A Story of Coffee Chat and Research Hypothesis

Study Design I − A Story of Coffee Chat and Research Hypothesis
Keywords: hypothesis/outcome/population, observational study, study design, language/writing
A daughter beginning her first study and her father, a statistician
Me: “Dad…you really are a professor of statistics, right?”
Dad: “In Japan, yes. One of many.”
Me: “My boss keeps telling me it’s time I do ‘some research’ and present at a conference. He’s really into supporting cancer patients in returning to work since the Basic Plan to Promote Cancer Control Programs was revised in 2016. Long story short, I think he wants me to run some kind of survey. I’m not against it, but this is clearly your domain, isn’t it? Statistics and all that.”
Dad: “Half my domain, half yours. You see the patients, I only see the data. Do you have anything clinical you want to know? Any hypothesis?”
Me: “Nope. Not really.”
Dad: “Without at least a working hypothesis, it becomes hard to design a good study.”
Me: “Seriously? I thought I could just collect the data first and improvise the rest. Guess not. Hmm…if I had to say, I’d want to know what kind of patients have difficulty returning to work.”
Dad: “For example, that men might have higher return-to-work rates than women?”
Me: “I’m interested in sex differences too, but I’m more curious about cancer stage or complications. I work in gastrointestinal surgery, and I wonder whether patients with stomas can return to the same job they had before surgery. Yeah…I’ll start drafting a questionnaire. Thanks!”

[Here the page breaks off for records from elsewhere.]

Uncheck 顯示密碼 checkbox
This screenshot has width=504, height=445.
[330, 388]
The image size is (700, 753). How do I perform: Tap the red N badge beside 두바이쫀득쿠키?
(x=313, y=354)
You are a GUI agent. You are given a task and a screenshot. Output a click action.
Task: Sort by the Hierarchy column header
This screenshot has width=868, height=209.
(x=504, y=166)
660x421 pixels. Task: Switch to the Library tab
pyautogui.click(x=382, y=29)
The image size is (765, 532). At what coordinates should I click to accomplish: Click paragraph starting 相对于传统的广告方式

Dad: “Hold on a moment. Before you get too excited—have you decided on your study population yet?”
Me: “Hm? Patients who had cancer surgery at our hospital.”

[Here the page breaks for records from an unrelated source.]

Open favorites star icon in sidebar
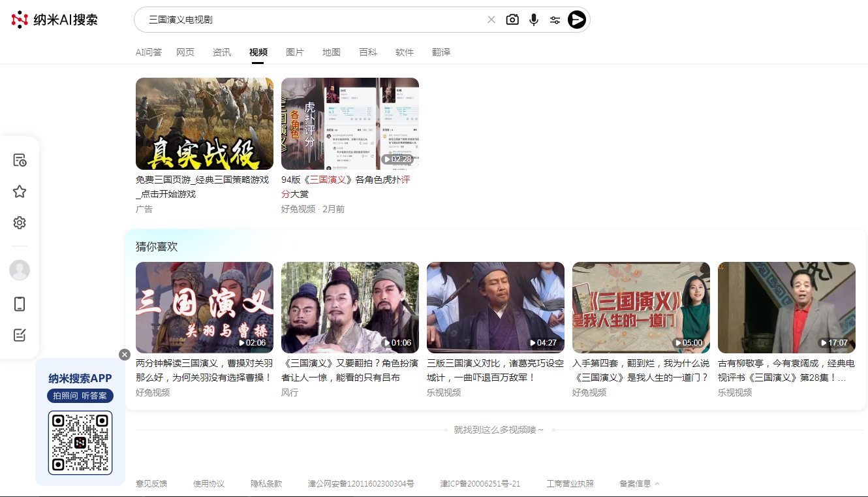tap(20, 191)
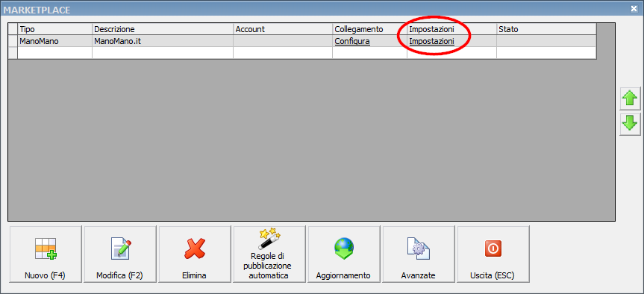Move row up with green arrow
This screenshot has height=294, width=644.
[630, 99]
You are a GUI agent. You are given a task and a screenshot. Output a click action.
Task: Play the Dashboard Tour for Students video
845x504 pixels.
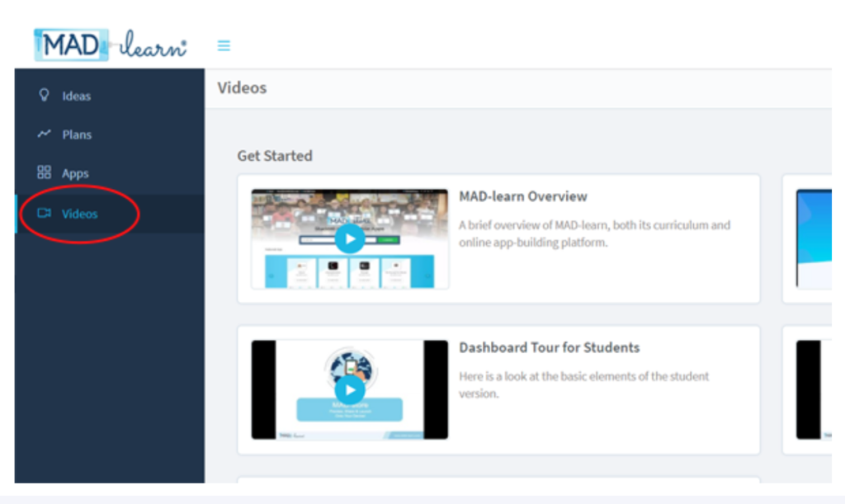350,389
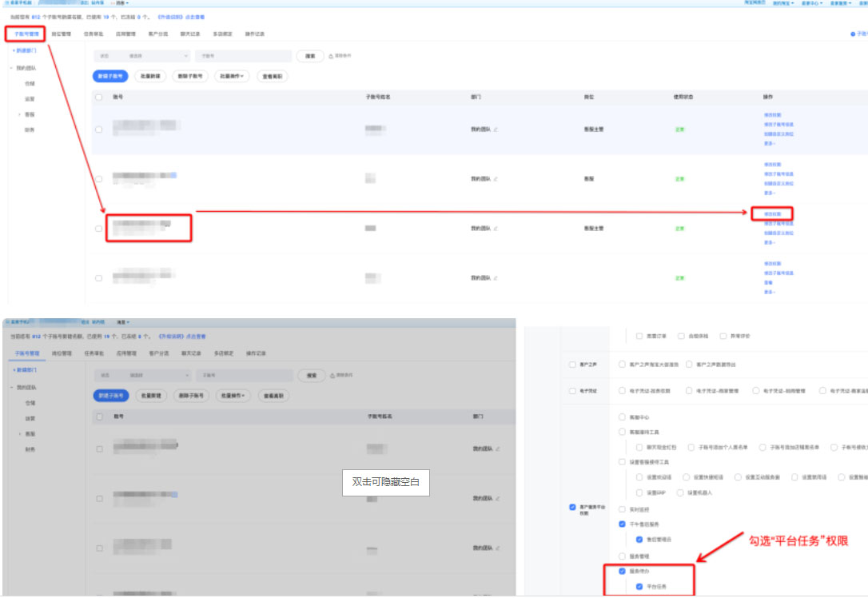Uncheck the 售后管理台 checkbox
This screenshot has height=598, width=868.
(x=639, y=540)
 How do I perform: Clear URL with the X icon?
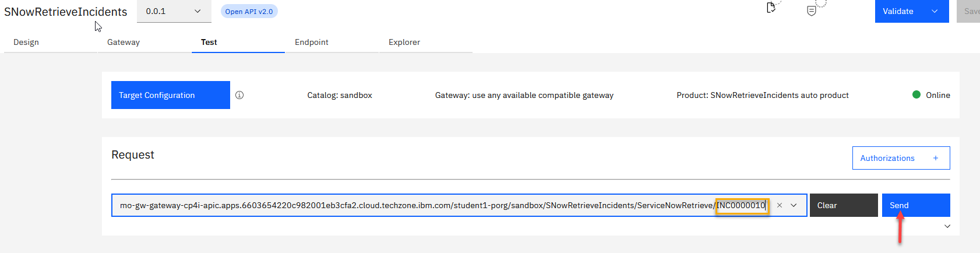pyautogui.click(x=779, y=205)

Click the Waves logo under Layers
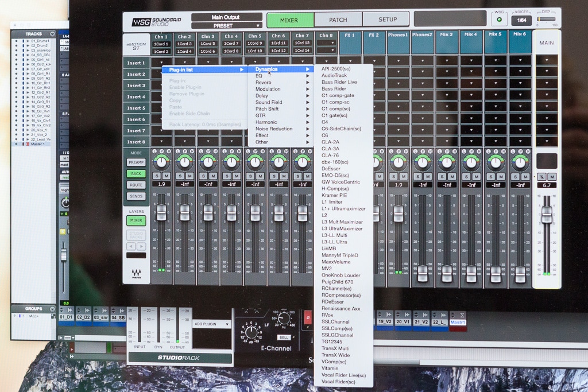[137, 274]
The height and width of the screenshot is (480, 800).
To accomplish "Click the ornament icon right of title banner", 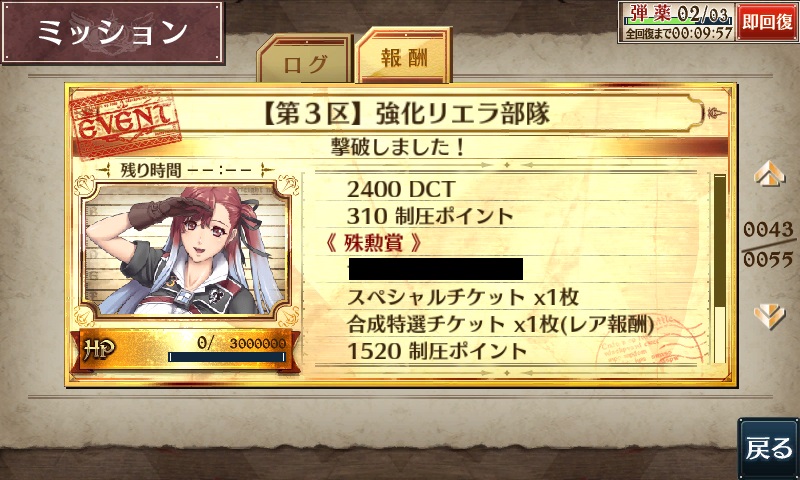I will [715, 113].
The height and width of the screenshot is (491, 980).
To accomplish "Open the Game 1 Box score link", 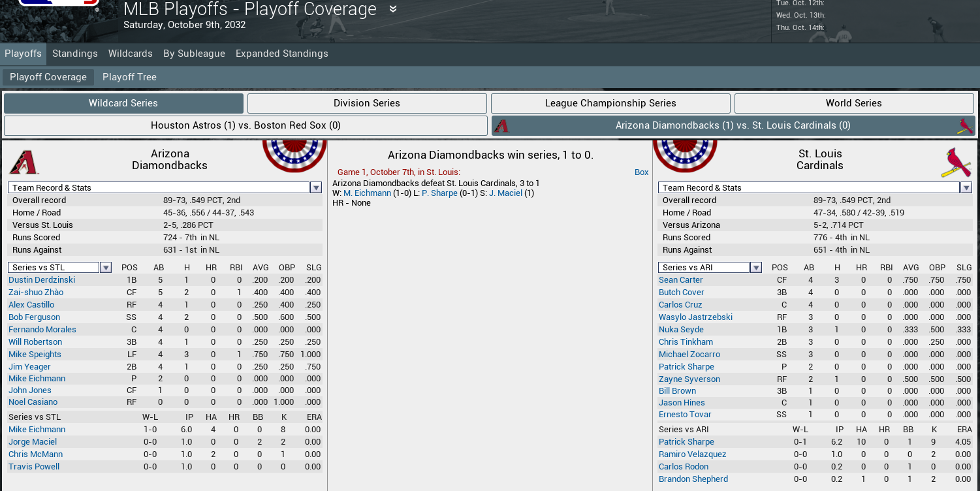I will point(641,172).
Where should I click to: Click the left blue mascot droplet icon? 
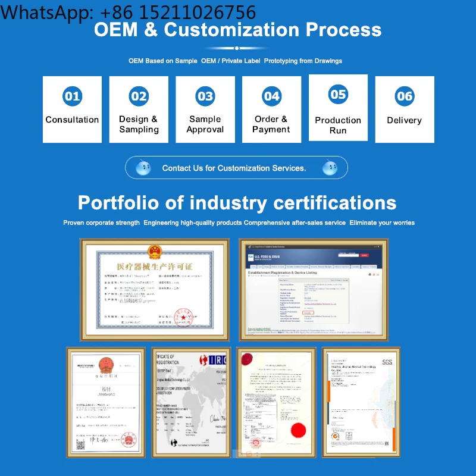pos(143,167)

Dad: “Do gastric cancer patients ever receive a stoma…?”
Me: “It’s extremely rare in gastric cancer, practically negligible.”
Dad: “Right. If your main interest is stomas, it might make sense to focus on cancers where stomas are common, like rectal cancer.”

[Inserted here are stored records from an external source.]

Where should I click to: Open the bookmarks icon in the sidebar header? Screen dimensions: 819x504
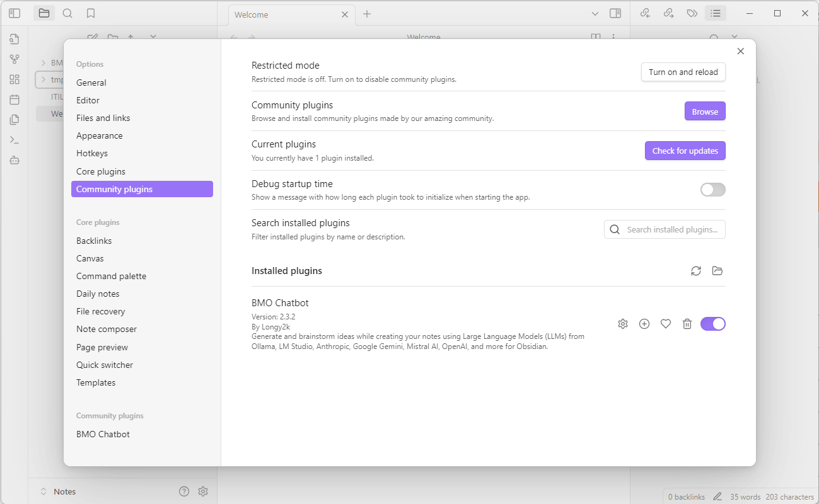(91, 13)
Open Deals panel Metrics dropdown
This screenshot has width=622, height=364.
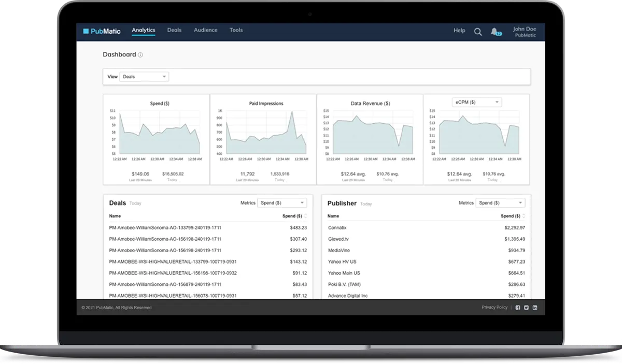[x=282, y=203]
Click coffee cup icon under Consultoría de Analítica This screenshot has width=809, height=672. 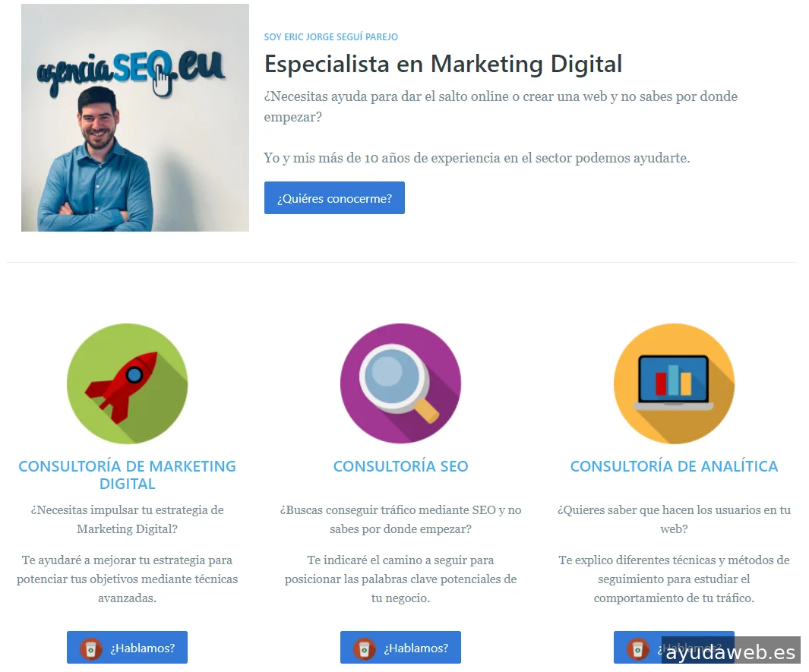click(x=638, y=648)
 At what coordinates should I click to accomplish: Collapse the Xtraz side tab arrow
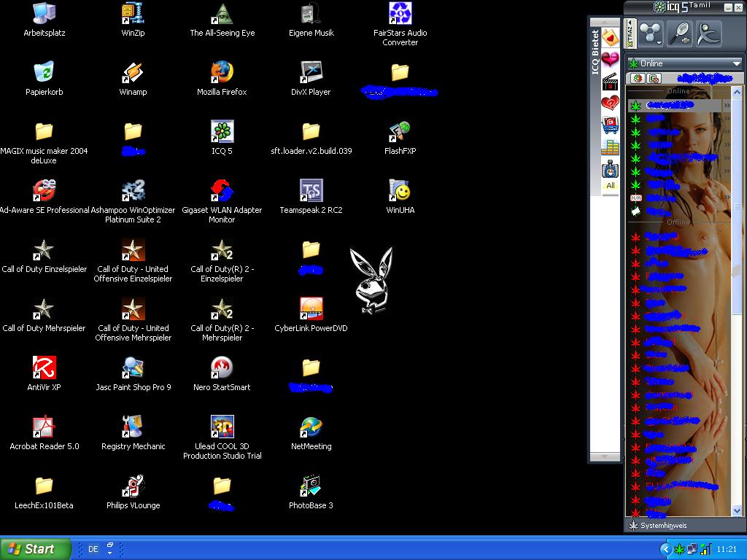tap(630, 23)
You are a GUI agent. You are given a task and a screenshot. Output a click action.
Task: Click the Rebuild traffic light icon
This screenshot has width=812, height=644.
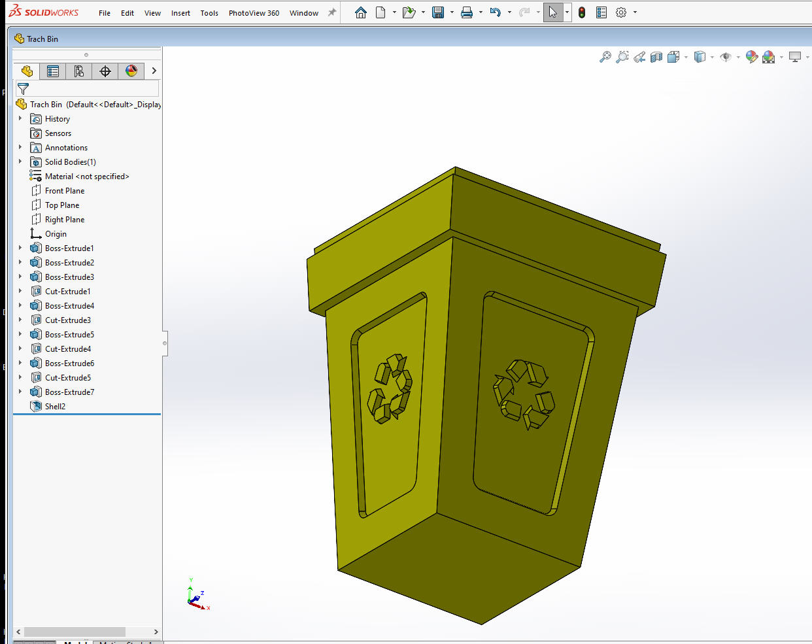581,12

Me: “…yeah, okay. I guess that’s true when you put it that way.”
Dad: “It’s important to think about who should be surveyed at the design stage. In general, narrowing the target population allows you to ask more detailed questions. And it also improves comparability between groups. If you want to compare patients with and without stomas, you’d want the cancer type to be consistent.”
Me: “There you go again with the technical terms. But fine—I do get the point. If patients’ backgrounds vary too much, it becomes hard to compare them. Keeping them similar makes things easier.”
Dad: “There are statistical methods and R packages to improve comparability too, like glm() for regression adjustment, orCBPS() for propensity score weighting. But on the other hand, a broader study population increases generalizability. If you want to estimate return-to-work rates among cancer survivors, you don’t necessarily need to limit the cancer type. Ideally, you’d collect data from multiple institutions.”
Me: “True…it feels strange to call it ‘a survey of cancer survivors’ if it’s only our hospital. Generalizability means gathering data that is useful for other hospitals too, right?”
Dad: “In class, I usually tell my students something like this:”
When your clinical question is still vague,
try to express it using PICO or PECO before you design the study.
Dad: It sounds fancy, but we simply call that ‘structuring’ a study.”
Me: “Structuring…? That sounds like something from a meeting. Okay, I’ve heard the word before.”
Dad: “Then let’s go through it lightly. In PICO/PECO, P stands for Patients or Population. Deciding who your patients are is a key element in study design.”
- Which patients or population are being studied (P)
- What exposure or intervention is of interest (E/I)
- What they are compared against (C)
- What outcomes will be evaluated (O)
Me: “I’ve never heard of Exposure or Comparison before…But in my case, it would be patients with versus without a stoma, right? And what’s Outcome?”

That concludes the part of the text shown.